Common pitfalls (and how to coach around them)
Pitfall 1: inconsistent data
ACWR only works if your “load” number is captured the same way most days.
Practical fix:
- standardize the RPE question (same wording)
- be consistent about what sessions count
Pitfall 2: identical load ≠ identical stress
Two sessions can score similarly but stress the body differently (e.g., hills vs flat, contact vs non-contact, hard surface vs soft).
Practical fix:
- track pain/niggles and 1–2 context notes (surface, shoes, travel, strength)
Pitfall 3: chronic load isn’t “fitness”
Chronic load describes what someone did, not what they can safely tolerate.
Practical fix:
- pair ACWR with wellness/readiness and coaching judgment.
What to do when ACWR is high (simple adjustments)
A high ratio usually means “reduce the spike,” not “stop training.” Options that work in real life:
- Trim volume ~10–30% for 3–7 days (keep short intensity touches if appropriate)
- Avoid stacking hard days (spread stress across the week)
- Swap one high-impact session for lower-impact conditioning / technical work
- Treat recovery like a session (sleep, nutrition, stress)
A practical red-flag rule
If ACWR is above 1.3 and at least two of the following are worse than normal for 2–3 days:
- sleep
- energy
- mood
- soreness
- pain
…assume your margin is smaller and adjust early.
Where Athlog fits
If athletes do just two things consistently:
- a daily wellness check-in (~30 seconds)
- session load (RPE × minutes)
…you can see spikes, connect them to context, and keep the conversation grounded in data instead of vibes.

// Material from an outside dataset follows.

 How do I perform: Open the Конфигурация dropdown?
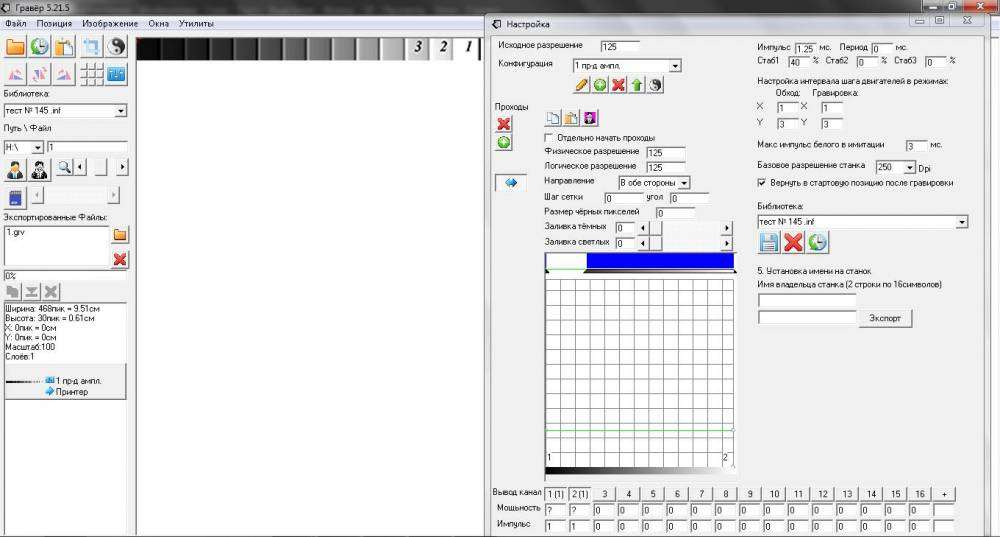click(x=675, y=65)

Athlog is built to replace the “spreadsheet + WhatsApp + guesswork” loop with one place for:
- workload trends and spikes
- wellness + pain signals
- notes attached to the training that caused the signal
Quick recap
- ACWR compares this week to a recent baseline
- use it to catch spikes, not to label athletes
- always read it alongside wellness, pain, and context
Want to make this actionable for your group? Start with one week of consistent sRPE×minutes logging, then review ACWR together in your next coach meeting — you’ll immediately see where the “surprise spikes” come from.